PARTS OF THE EXERCISE »
1. Which key elements does the OCI high-availability post list for architecting the workload for high availability?
2. Answer these questions from the OCI high-availability post:
(a) How many fault domains does each availability domain have?
(b) When failures occur, where does the failover process move the processing performed by the failed component?
(c) Which database does the post use as an example for making the system highly available in OCI?

** BEGIN TEXT **

This post describes the characteristics of high-availability systems and how to implement them in and across regions in Oracle Cloud Infrastructure (OCI).
When a computing environment is configured to provide nearly full-time availability, it’s a high-availability system. Such systems typically have redundant hardware and software that make it available despite failures. When failures occur, the failover process moves the processing performed by the failed component to the backup component. The more transparent that failover is to users, the higher the availability of the system.
Let’s consider the following example to show how you can architect a high-availability system in OCI. Suppose that you have a single web server connected to a single database and, of course, you have issues with unplanned downtime.
Figure 1: Example system that needs high availability
You decide to move this workload to OCI and architect it for high availability. Based on the previous concepts, you consider the following key elements:
Redundancy: Multiple components can perform the same task. The problem of a single point of failure is eliminated because redundant components can take over a task performed by a component that has failed.
Monitoring: Check whether a component is working properly.
Failover: A secondary component becomes primary when the primary component fails.
The best practices introduced in this post focus on these key elements. Although high availability can be achieved at many different levels, including the application level, here we focus on the cloud infrastructure level.
The following diagram shows an example of how you could make that system highly available in OCI (using MySQL database as an example). The rest of this post explains how to use elements such as availability domains and load balancers to achieve this high availability.
Figure 2: Achieving high availability in OCI
An Oracle Cloud Infrastructure region is a localized geographic area composed of one or more availability domains. Each availability domain has three fault domains. The redundancy of fault domains within the availability domains ensures high availability.
Availability domain: One or more data centers located in a region. Availability domains are isolated from each other, fault-tolerant, and unlikely to fail simultaneously. They don’t share physical infrastructure or the internal availability domain network, so a failure that impacts one availability domain is unlikely to impact the others.

** END TEXT **
** BEGIN RAW DATA **

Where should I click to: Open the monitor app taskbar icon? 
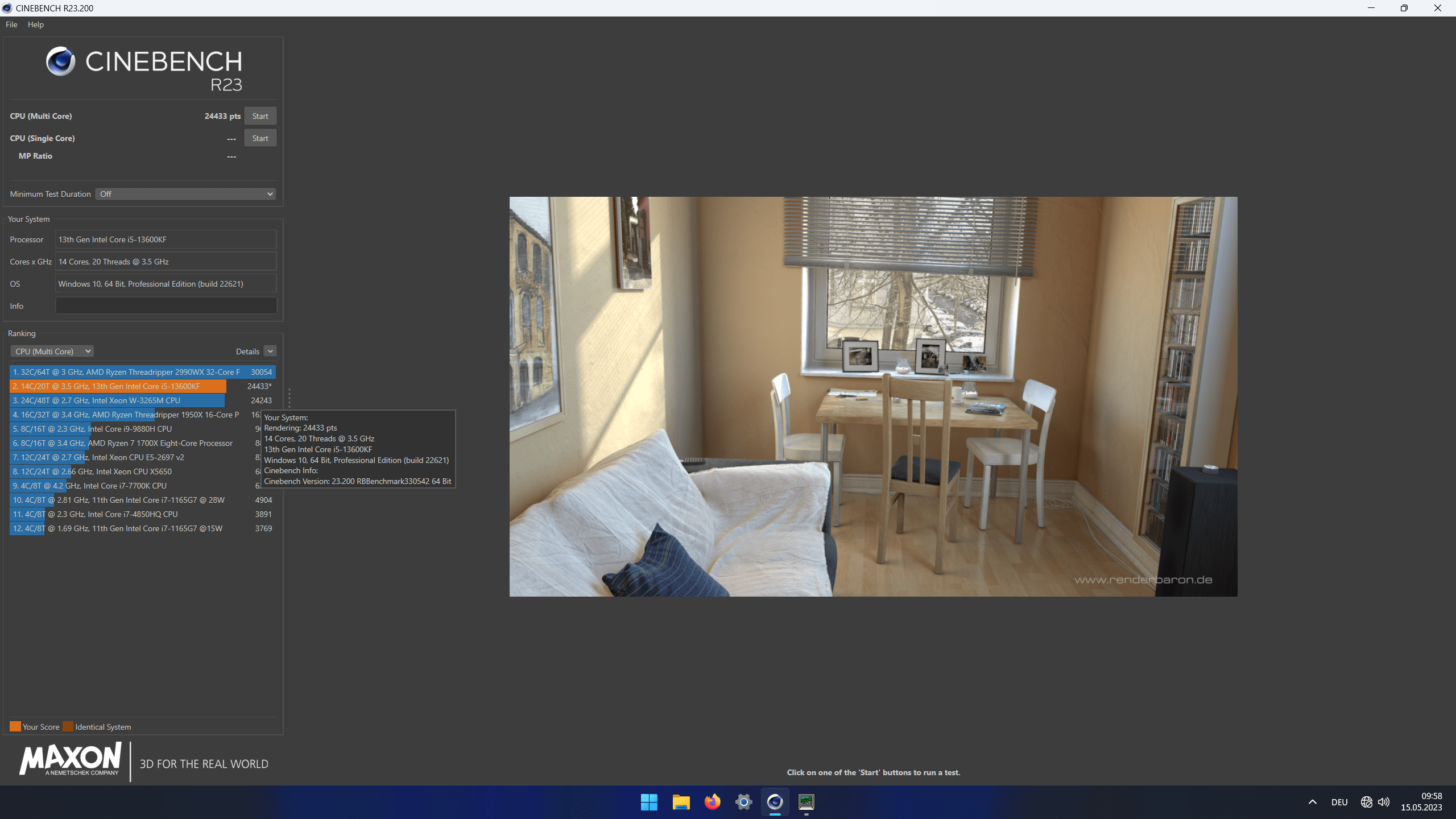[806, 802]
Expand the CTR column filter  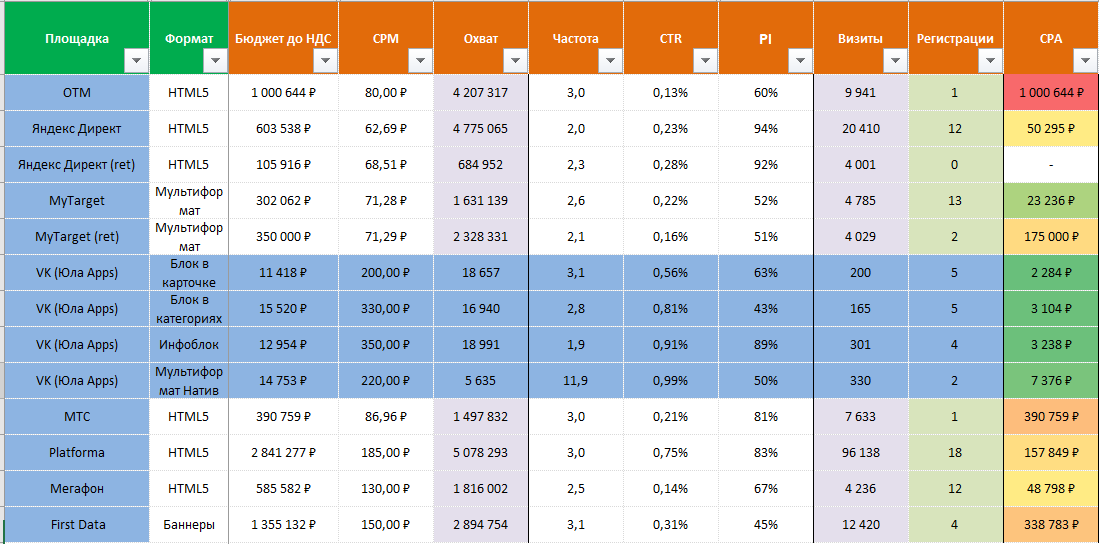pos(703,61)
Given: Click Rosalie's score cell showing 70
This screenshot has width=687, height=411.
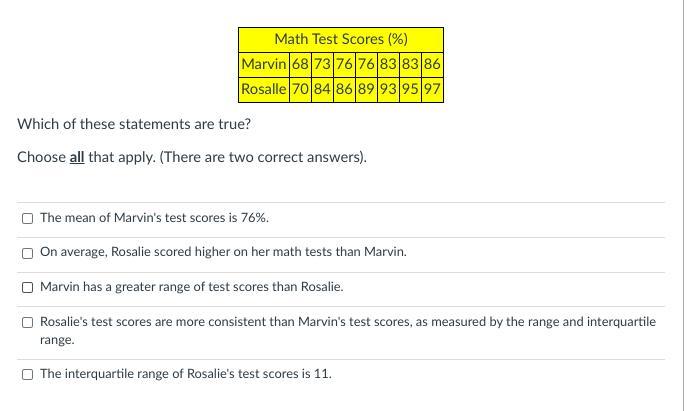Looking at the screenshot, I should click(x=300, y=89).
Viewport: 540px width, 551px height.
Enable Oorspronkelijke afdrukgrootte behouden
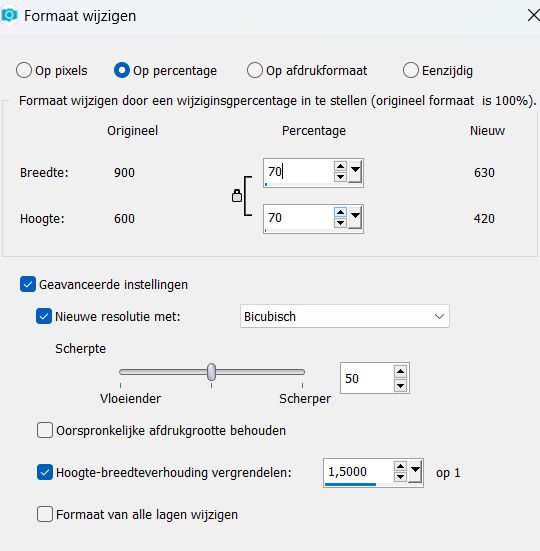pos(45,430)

** END RAW DATA **
** BEGIN RAW DATA **

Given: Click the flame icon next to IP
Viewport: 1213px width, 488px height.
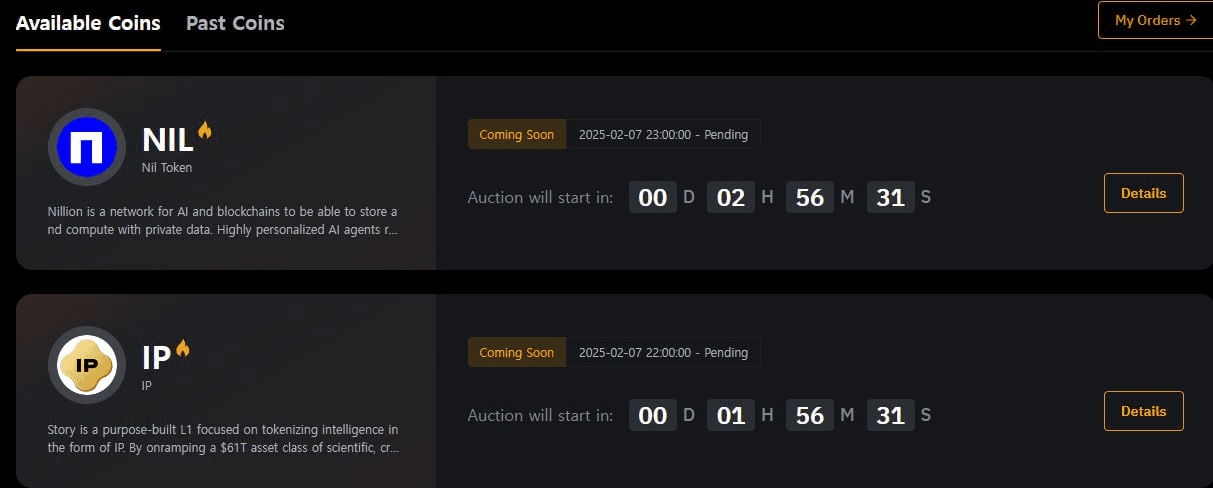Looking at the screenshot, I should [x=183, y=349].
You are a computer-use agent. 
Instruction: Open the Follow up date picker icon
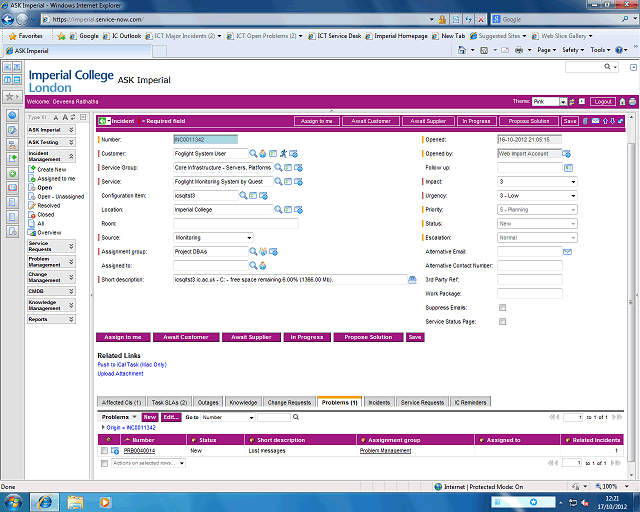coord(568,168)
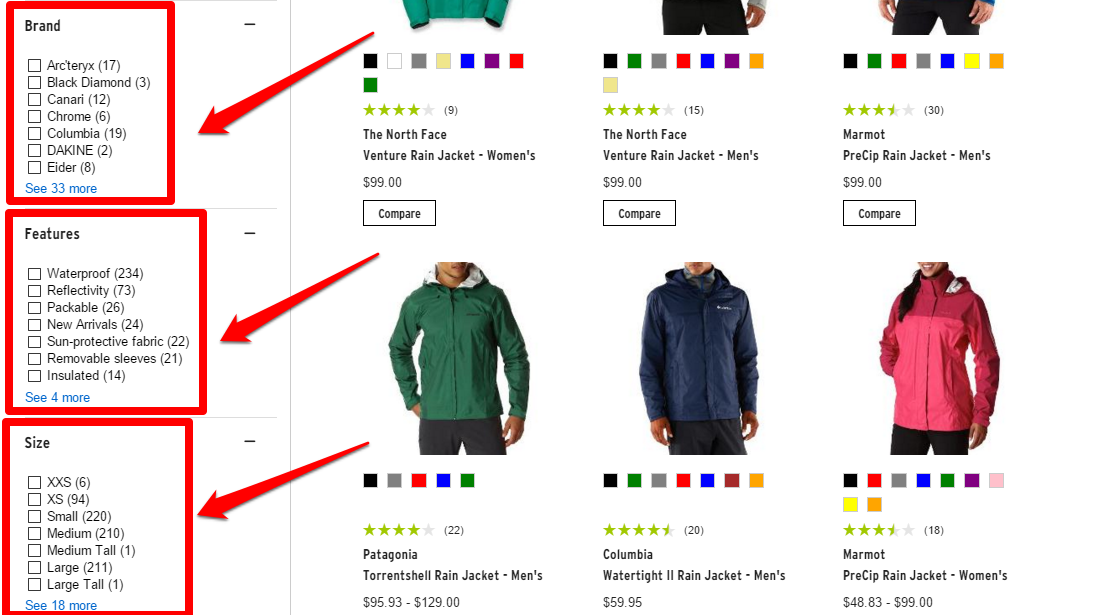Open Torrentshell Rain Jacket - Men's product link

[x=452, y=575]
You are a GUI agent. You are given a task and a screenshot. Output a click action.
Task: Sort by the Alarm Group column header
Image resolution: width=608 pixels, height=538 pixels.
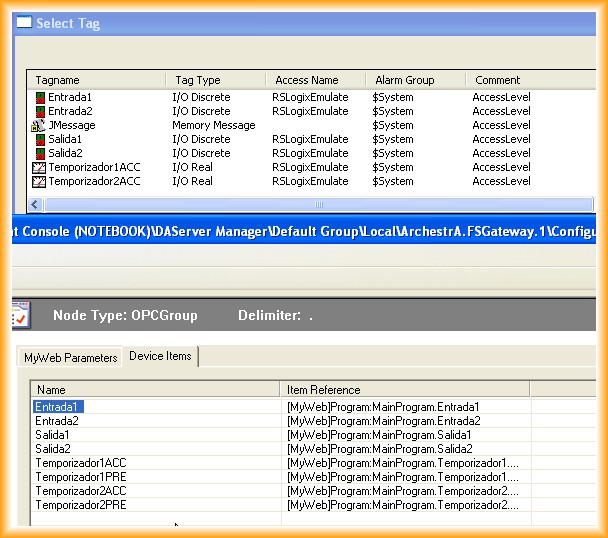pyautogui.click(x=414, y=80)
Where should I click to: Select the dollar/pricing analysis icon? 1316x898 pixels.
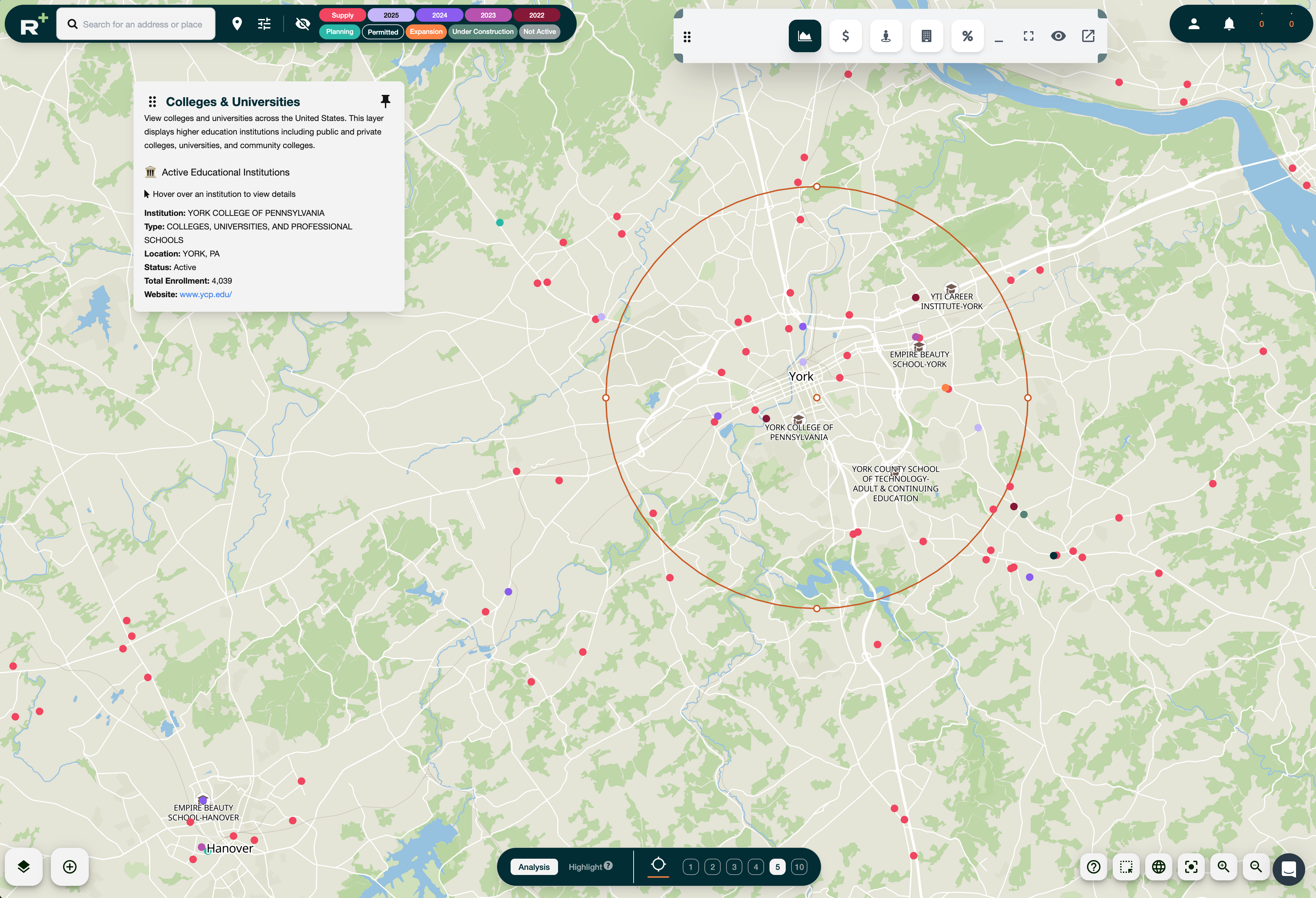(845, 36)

** END RAW DATA **
** BEGIN RAW DATA **

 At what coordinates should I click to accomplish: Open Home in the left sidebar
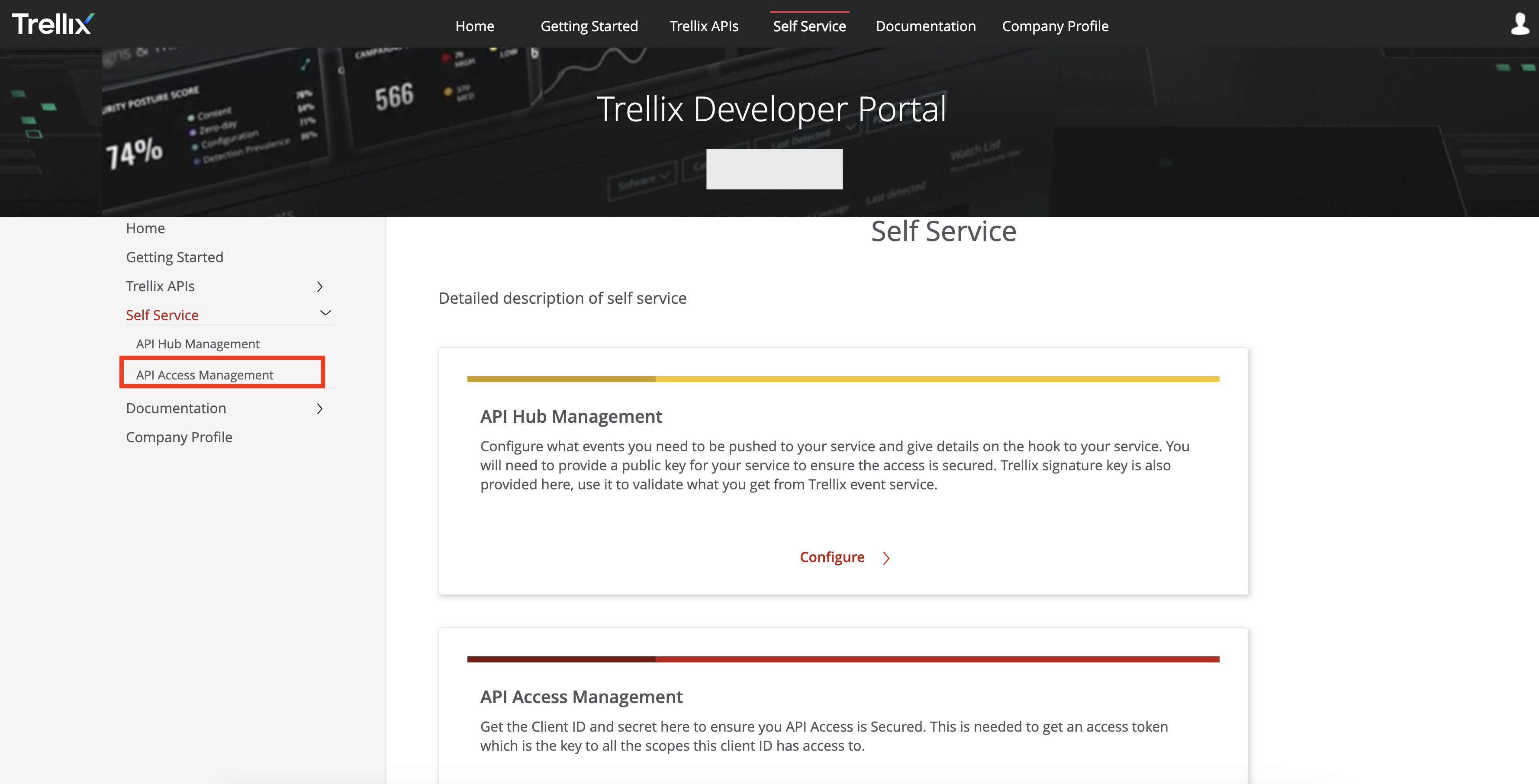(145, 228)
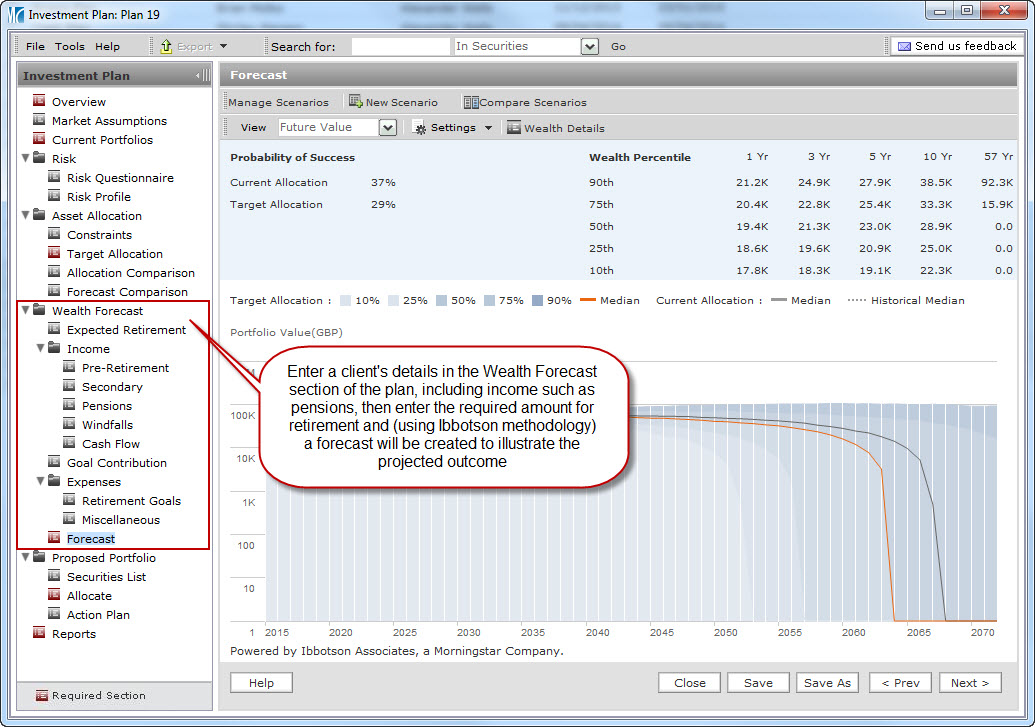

** END RAW DATA **

FINAL ANSWERS »
1. Redundancy, Monitoring, Failover

2.
(a) Three
(b) To the backup component
(c) MySQL